Stored records
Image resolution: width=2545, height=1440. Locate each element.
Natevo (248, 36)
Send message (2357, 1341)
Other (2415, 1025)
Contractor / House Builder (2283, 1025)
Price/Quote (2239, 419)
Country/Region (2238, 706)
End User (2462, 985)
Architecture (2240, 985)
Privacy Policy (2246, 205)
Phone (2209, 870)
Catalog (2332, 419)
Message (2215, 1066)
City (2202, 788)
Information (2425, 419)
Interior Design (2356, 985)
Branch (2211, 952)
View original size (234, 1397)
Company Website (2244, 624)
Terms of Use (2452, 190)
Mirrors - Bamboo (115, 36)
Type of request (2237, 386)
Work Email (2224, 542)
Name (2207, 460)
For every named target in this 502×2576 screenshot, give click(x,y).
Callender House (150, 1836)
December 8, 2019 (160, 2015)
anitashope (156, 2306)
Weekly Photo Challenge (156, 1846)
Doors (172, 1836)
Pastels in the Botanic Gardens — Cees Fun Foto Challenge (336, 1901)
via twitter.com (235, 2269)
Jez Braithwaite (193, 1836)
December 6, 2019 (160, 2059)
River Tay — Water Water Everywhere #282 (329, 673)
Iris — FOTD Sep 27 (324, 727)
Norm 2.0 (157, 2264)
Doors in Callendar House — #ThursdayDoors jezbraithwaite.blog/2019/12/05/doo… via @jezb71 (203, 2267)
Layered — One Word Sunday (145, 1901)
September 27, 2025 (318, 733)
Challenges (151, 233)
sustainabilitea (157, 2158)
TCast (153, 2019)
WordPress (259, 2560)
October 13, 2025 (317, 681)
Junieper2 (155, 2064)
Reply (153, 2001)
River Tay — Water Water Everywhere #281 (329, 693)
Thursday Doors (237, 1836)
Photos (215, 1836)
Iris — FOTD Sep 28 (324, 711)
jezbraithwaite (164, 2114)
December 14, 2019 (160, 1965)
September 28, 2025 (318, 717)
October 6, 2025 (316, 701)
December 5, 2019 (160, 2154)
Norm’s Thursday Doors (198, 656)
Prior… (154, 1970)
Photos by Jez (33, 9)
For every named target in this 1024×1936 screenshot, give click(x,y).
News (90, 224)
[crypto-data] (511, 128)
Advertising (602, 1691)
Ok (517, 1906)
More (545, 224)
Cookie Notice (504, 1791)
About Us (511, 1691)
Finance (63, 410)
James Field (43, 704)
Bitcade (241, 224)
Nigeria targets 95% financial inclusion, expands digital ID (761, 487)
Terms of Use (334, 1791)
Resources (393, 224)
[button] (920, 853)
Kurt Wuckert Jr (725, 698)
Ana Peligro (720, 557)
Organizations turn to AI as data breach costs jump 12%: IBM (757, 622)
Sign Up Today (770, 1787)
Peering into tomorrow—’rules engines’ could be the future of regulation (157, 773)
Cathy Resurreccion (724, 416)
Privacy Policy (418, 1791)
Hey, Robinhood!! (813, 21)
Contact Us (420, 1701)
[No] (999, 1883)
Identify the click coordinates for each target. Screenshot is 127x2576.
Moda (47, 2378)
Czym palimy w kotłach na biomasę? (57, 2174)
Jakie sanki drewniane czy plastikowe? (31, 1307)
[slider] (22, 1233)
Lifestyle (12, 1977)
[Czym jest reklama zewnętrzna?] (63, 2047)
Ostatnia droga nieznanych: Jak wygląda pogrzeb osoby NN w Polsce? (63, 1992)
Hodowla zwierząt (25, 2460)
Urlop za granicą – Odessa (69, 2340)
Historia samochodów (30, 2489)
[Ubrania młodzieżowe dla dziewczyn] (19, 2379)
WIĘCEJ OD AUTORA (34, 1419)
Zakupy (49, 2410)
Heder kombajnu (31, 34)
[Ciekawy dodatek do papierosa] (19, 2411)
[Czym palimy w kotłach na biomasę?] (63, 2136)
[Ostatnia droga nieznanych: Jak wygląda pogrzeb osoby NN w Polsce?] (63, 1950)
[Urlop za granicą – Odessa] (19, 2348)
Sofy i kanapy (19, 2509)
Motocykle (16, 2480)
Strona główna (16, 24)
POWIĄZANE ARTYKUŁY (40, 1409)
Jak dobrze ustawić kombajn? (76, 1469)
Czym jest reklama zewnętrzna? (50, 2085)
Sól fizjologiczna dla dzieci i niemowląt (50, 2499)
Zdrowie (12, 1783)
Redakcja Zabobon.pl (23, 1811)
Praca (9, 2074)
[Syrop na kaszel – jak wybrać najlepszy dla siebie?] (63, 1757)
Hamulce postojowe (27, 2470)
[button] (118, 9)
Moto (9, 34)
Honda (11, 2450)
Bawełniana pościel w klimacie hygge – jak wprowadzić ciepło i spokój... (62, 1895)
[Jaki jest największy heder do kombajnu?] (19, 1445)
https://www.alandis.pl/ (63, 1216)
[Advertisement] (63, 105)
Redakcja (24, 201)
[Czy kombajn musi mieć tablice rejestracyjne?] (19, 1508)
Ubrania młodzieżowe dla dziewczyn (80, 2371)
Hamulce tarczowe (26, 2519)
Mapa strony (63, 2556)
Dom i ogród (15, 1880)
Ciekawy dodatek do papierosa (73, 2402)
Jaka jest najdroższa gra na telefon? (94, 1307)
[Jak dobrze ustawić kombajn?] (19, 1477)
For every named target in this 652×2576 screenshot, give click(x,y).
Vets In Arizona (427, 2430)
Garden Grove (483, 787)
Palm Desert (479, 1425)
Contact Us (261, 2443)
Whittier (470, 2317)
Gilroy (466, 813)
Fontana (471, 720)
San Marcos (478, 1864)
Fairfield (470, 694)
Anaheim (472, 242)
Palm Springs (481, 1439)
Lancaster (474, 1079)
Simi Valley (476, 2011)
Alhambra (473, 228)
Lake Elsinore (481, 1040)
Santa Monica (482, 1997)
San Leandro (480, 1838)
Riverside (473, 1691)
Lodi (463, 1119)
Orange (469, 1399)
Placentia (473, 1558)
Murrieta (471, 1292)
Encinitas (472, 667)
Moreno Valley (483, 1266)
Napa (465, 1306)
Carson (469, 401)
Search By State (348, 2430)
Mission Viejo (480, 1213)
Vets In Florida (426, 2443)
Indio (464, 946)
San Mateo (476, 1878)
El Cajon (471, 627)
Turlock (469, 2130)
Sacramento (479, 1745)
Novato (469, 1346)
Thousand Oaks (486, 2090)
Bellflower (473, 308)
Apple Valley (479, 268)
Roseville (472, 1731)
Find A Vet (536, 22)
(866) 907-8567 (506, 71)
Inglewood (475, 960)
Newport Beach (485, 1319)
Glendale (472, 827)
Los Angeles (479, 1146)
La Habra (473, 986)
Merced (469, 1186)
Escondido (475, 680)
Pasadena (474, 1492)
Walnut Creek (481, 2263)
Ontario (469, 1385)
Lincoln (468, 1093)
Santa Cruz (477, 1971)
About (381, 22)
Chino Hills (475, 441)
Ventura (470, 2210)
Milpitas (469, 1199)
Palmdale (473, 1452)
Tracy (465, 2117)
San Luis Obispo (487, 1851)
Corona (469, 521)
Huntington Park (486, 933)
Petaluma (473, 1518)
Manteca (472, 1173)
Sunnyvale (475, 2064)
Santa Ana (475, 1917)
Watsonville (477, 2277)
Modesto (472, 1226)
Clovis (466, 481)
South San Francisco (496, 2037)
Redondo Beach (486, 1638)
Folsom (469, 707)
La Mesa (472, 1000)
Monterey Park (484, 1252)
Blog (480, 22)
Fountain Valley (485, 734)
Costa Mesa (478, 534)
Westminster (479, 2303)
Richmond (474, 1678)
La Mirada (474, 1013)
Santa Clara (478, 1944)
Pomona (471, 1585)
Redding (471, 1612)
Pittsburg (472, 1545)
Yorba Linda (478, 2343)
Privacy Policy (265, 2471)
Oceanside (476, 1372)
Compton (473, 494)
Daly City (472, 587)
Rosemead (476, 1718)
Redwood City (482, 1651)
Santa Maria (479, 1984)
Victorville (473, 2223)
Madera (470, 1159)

WHAT TO DO
In the data above, find each line where the string "Hamulce" appears, then copy it.

RESPONSE TO THE TASK
Hamulce postojowe (27, 2470)
Hamulce tarczowe (26, 2519)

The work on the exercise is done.